* Begin RECORD LIST *

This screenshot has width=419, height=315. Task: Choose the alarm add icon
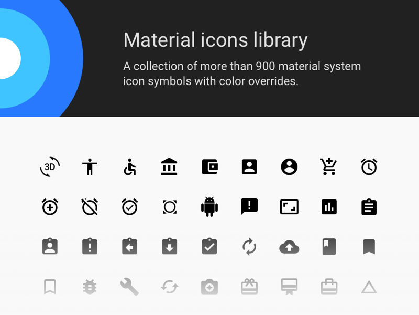coord(50,206)
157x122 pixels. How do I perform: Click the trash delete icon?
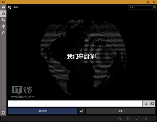pos(146,119)
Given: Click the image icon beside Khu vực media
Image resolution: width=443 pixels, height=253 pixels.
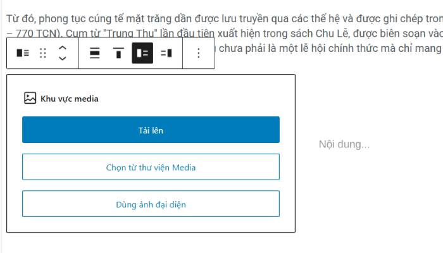Looking at the screenshot, I should point(30,98).
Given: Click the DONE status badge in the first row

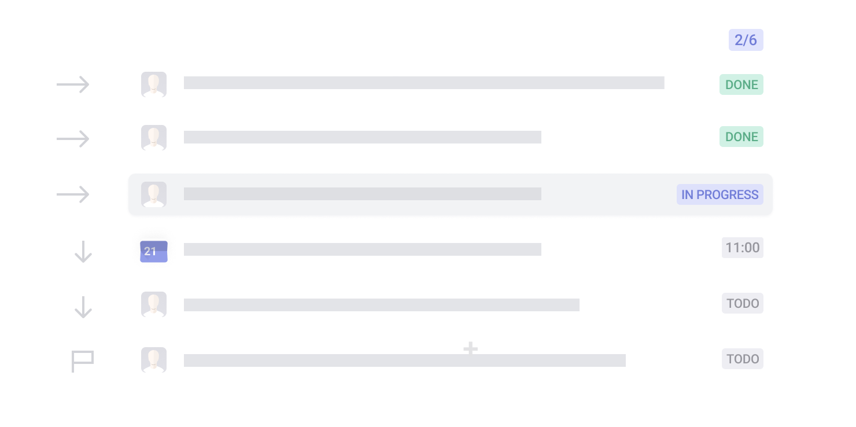Looking at the screenshot, I should [741, 85].
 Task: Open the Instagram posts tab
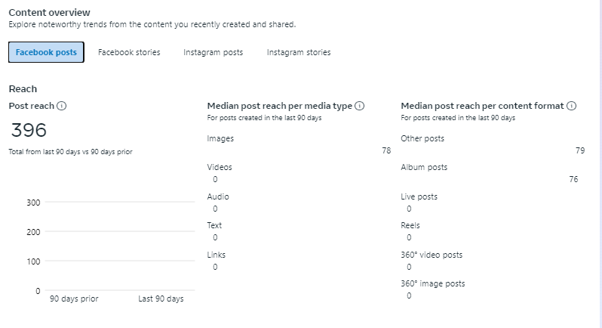click(213, 52)
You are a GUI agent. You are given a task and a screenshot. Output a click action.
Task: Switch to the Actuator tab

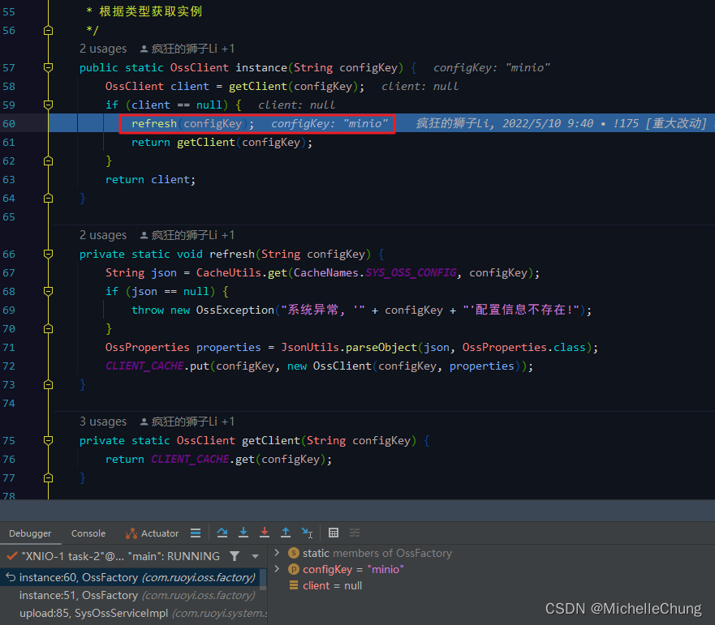159,533
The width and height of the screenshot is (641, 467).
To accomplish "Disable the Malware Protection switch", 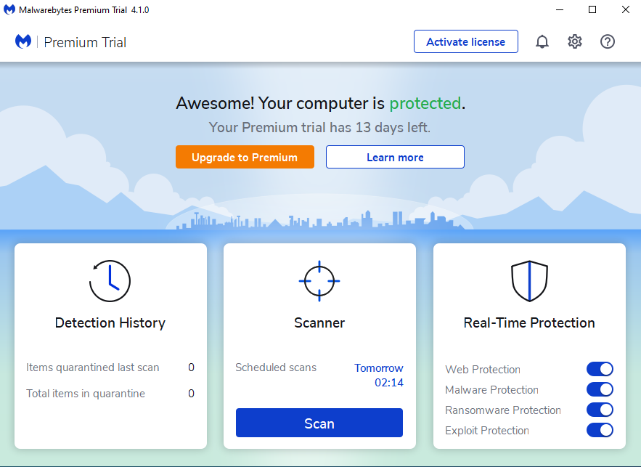I will click(600, 390).
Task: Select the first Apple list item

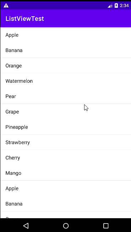Action: [x=65, y=35]
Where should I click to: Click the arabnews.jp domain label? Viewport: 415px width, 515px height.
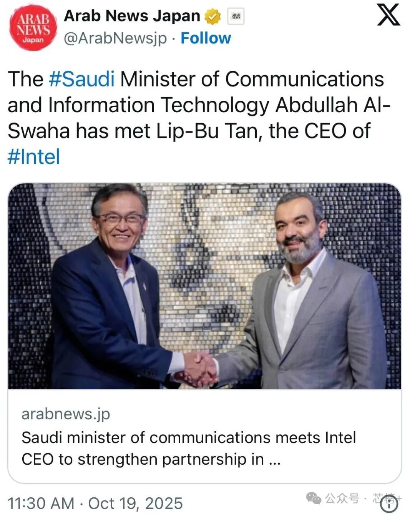click(66, 414)
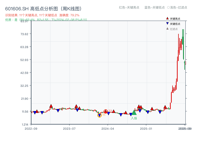Click the blue 关键低点 triangle icon in the legend box
The width and height of the screenshot is (206, 155).
(x=167, y=23)
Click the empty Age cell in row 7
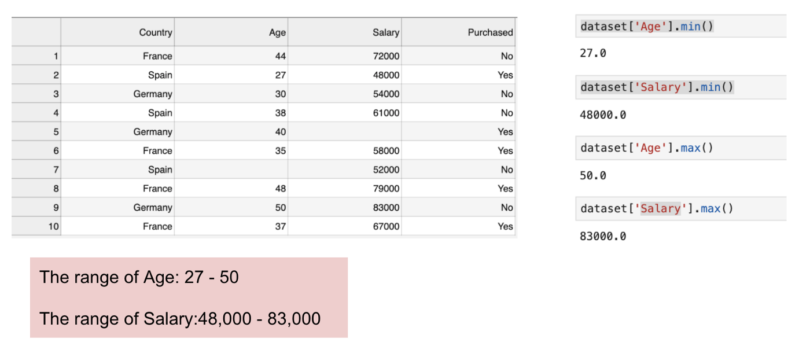Screen dimensions: 810x357 (x=231, y=170)
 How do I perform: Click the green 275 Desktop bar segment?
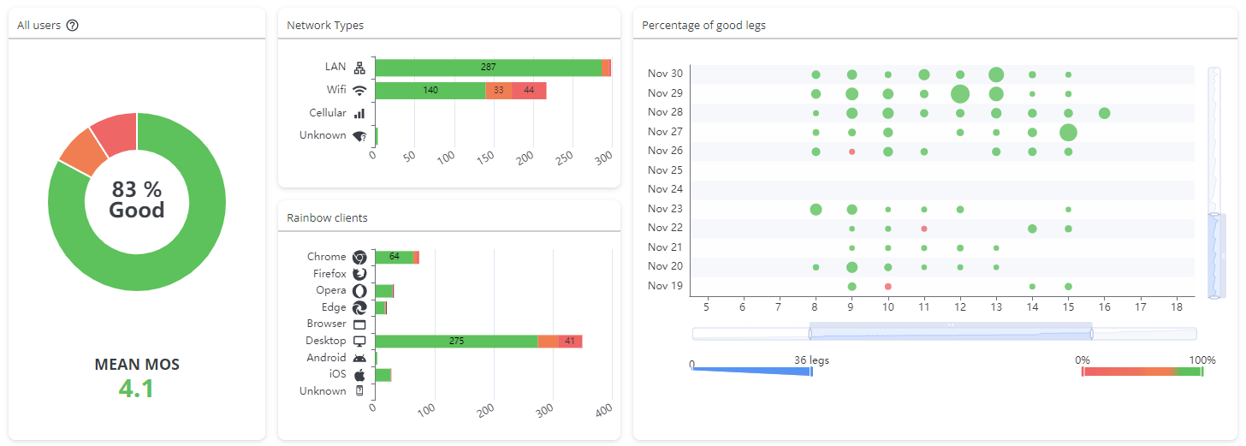click(456, 342)
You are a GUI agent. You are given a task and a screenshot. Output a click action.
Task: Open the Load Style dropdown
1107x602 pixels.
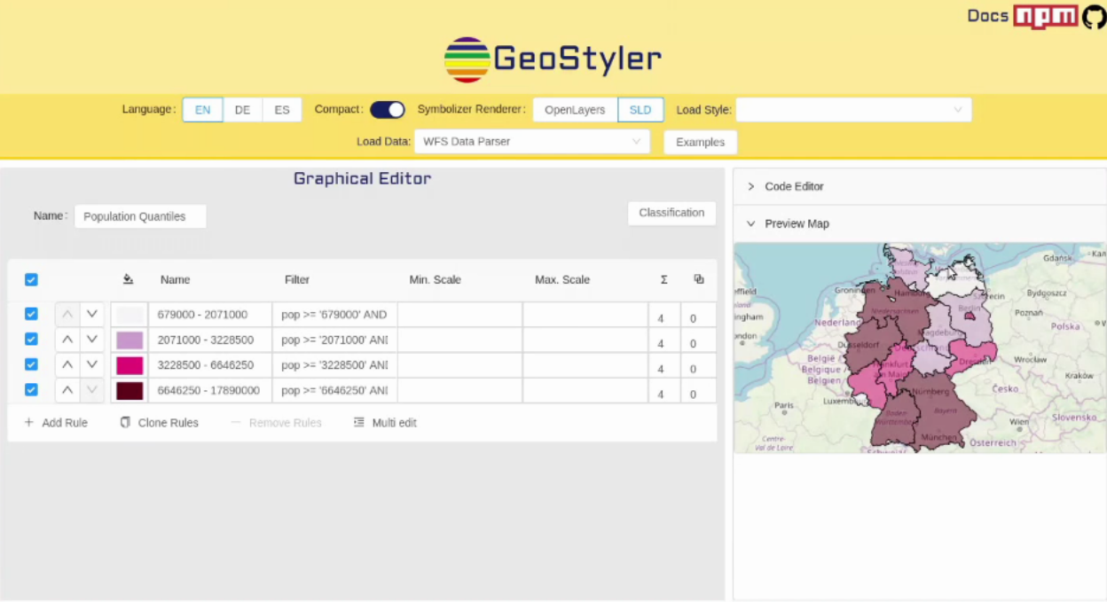[x=852, y=110]
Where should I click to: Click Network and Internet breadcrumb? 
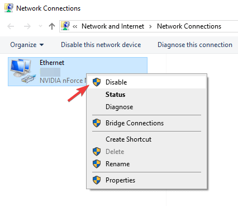(113, 26)
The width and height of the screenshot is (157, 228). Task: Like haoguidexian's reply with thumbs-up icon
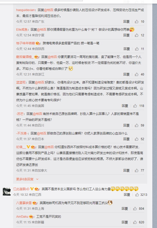(x=136, y=22)
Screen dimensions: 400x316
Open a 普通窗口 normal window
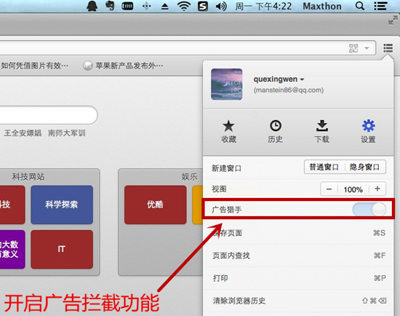click(324, 167)
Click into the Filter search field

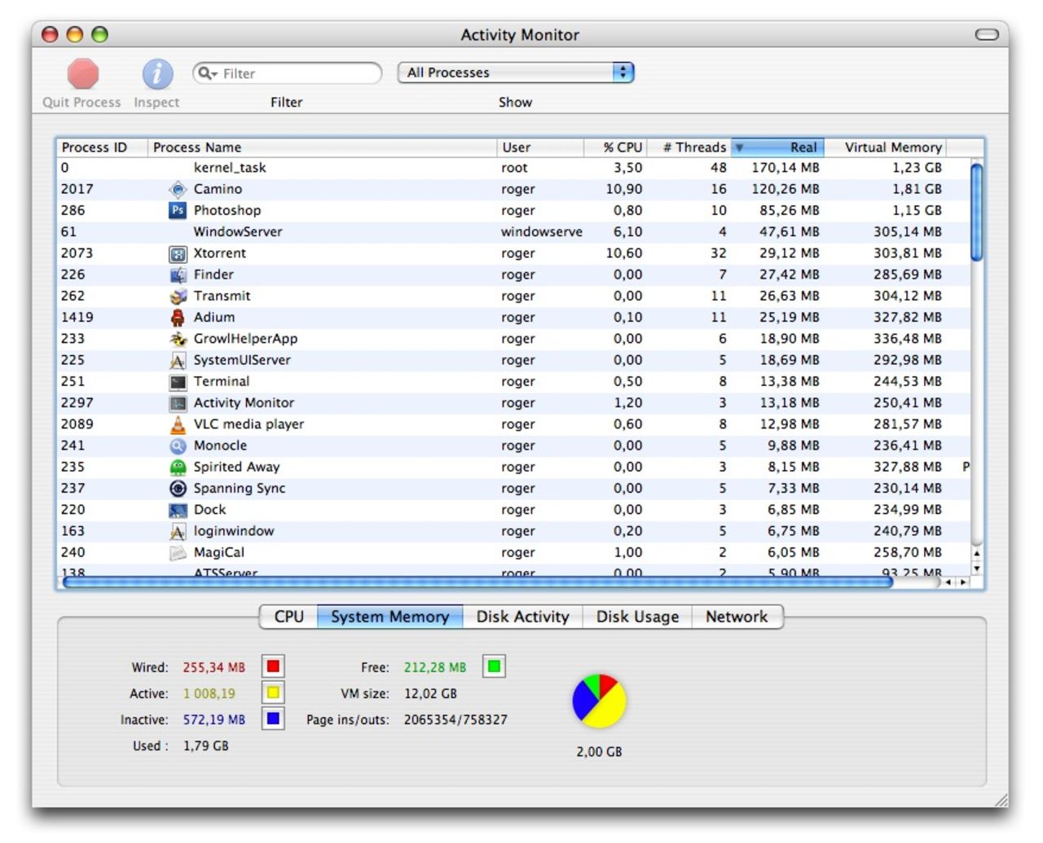click(x=297, y=73)
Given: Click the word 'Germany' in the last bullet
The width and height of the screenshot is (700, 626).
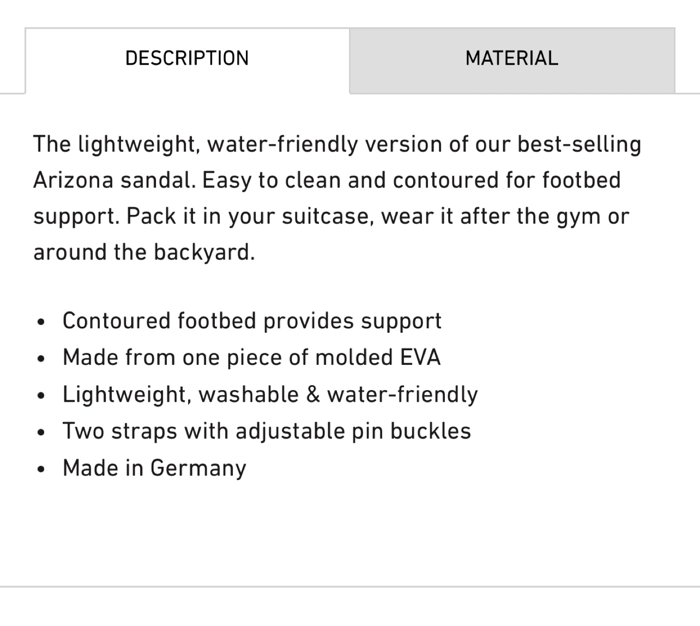Looking at the screenshot, I should [198, 468].
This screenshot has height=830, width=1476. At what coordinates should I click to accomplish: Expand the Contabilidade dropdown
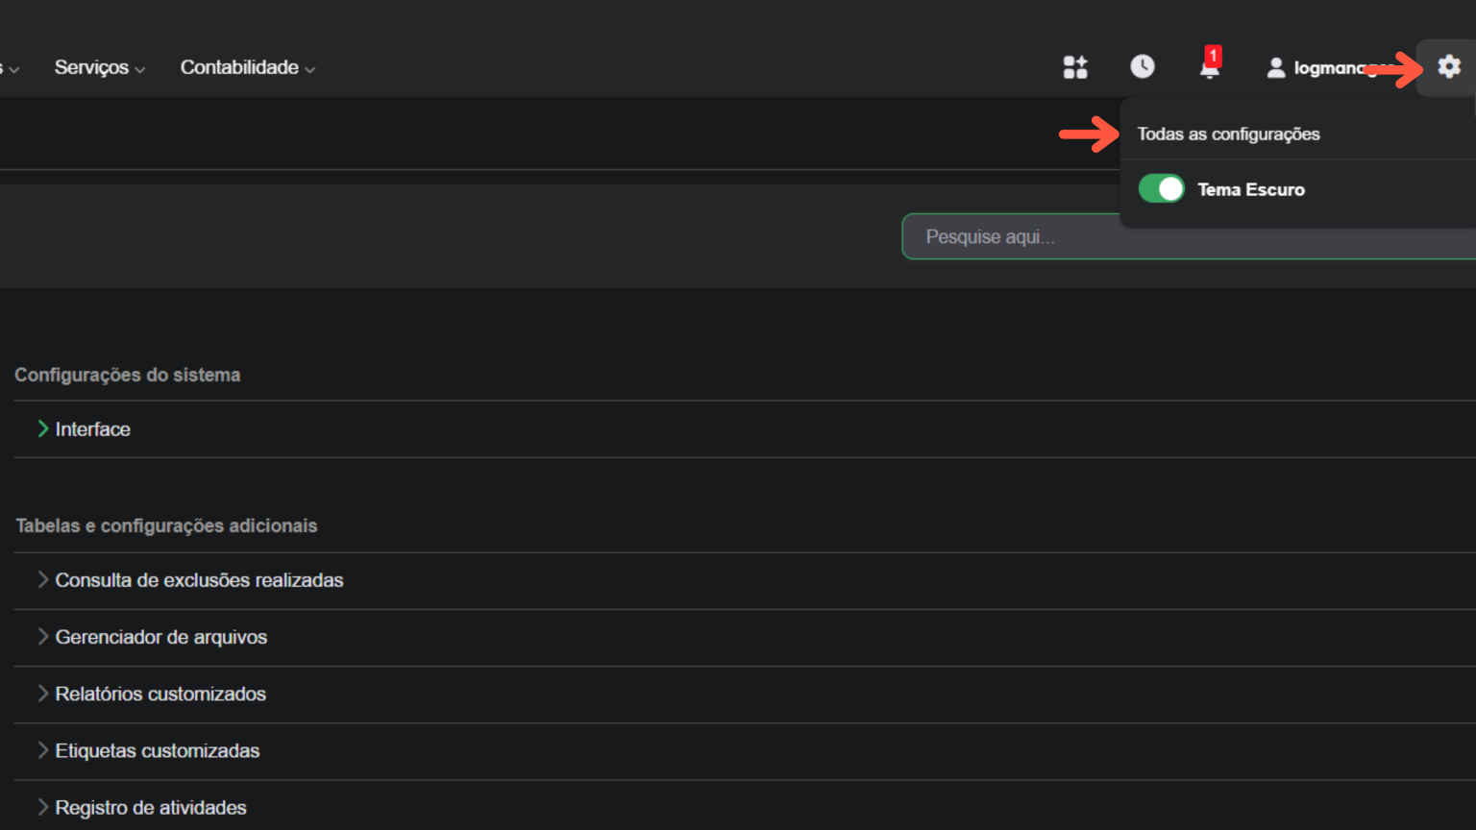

* End RECORD LIST *

Reproduce verbatim the lines starting at the one containing "Click into the Filter search field" and ending with the final line, omitting the pictures from your answer.

Click into the Filter search field

click(x=297, y=73)
Given: Click the word 'Germany' in the last bullet
The width and height of the screenshot is (700, 626).
Looking at the screenshot, I should [198, 468].
This screenshot has height=830, width=1476. At what coordinates should I click to accomplish: Expand the Contabilidade dropdown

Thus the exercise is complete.